* Selected text *
------------------------
Btw, the latex works better using \dot{\bar x}.

Very unlikely that ## \hat i - \hat j## would happen to have unit magnitude, but I'm not sure how you are defining them.
@anuttarasammyak @haruspex

Thank you both for your replies!

I see how you got the relation for y by using the rolling condition vector decomposition. However, sorry I am confused how you got the relation for x. I get everything apart from the + time derivative of x_p term. Do you please know why it is the time derivative of x_p not the time derivative of x (since it is along the x-axis)?

Also yes, I think that the expression I found the the cylinder velocity works for the special case of ##\beta = 0##. However, it is strange to think about since I already defined a non-orthogonal coordinate system to be parallel to the incline for the current ##\beta## shown in the diagram, so I assume the coordinate system would remain fixed if we change the beta. However, there is a potential option that we could redefine the coordinate system again. Do you please know whether you intended for the coordinate system to also be rotated too as ##\beta## approaches zero or is it just meant to be fixed?

Thanks!
------------------------
Entries for locating text and elements:
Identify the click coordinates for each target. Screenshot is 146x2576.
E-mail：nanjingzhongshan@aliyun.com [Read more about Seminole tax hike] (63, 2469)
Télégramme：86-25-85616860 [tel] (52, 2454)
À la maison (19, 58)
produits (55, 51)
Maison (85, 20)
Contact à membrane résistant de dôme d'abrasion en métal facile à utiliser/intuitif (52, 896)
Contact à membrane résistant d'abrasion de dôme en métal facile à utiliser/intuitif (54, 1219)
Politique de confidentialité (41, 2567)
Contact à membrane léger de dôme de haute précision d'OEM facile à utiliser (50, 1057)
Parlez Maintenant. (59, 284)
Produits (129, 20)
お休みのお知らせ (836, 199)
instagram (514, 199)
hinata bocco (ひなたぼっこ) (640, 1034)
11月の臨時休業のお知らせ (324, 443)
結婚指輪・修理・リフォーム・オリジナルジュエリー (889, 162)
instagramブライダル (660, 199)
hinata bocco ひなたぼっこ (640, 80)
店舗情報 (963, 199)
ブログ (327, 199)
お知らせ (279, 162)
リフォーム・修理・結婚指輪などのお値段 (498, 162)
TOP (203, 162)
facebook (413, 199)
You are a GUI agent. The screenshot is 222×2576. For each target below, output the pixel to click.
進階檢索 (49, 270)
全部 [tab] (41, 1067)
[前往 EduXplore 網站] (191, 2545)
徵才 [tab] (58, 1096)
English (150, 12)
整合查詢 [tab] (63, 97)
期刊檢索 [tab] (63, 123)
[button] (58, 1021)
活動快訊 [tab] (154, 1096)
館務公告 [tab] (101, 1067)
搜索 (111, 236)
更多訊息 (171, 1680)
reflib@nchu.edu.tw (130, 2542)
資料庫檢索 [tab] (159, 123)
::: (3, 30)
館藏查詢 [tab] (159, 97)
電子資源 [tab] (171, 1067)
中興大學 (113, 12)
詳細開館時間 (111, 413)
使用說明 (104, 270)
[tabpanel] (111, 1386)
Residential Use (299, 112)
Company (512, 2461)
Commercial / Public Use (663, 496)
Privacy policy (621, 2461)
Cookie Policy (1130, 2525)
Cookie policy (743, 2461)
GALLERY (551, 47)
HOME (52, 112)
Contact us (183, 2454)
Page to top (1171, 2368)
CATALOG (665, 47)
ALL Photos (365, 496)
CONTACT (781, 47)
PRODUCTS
------------------------
* Required task 1 *
From the forum thread about the cylinder on the incline, list each distinct expression written between a pair of ## marks.
* Required task 2 *
Extend the forum thread about the cylinder on the incline past its last line.
Nothing in the data is needed for this work.

* Answer 1 *
\hat i - \hat j
\beta = 0
\beta

* Answer 2 *
  • #5
ChiralSuperfields said:
Also yes, I think that the expression I found the the cylinder velocity works for the special case of β=0. However, it is strange to think about since I already defined a non-orthogonal coordinate system to be parallel to the incline for the current β shown in the diagram, so I assume the coordinate system would remain fixed if we change the beta. However, there is a potential option that we could redefine the coordinate system again. Do you please know whether you intended for the coordinate system to also be rotated too as β approaches zero or is it just meant to be fixed?
Setting ##\beta =0## is just a way to verify that you have the correct form for the kinetic energy. If it is correct, it should work for any ##\beta.## Of course, the task in this case becomes a bit of a challenge to the unwary reader.. Of all the choices of symbols at your disposal you had to pick ##y## for the direction down the incline and ignore that ##x## and ##y## are already defined in the drawing as the standard Cartesian coordinates. So when ##\beta =0##, your ##y## becomes the already defined ##x## and is orthogonal to the already defined ##y##. That's confusing.

If I were doing this, I would pick ##s## as the generalized coordinate along the incline, with ##s=0##, say, at the upper corner of the wedge and proceed from there. Note that when ##\beta =0##, ##s\rightarrow x##.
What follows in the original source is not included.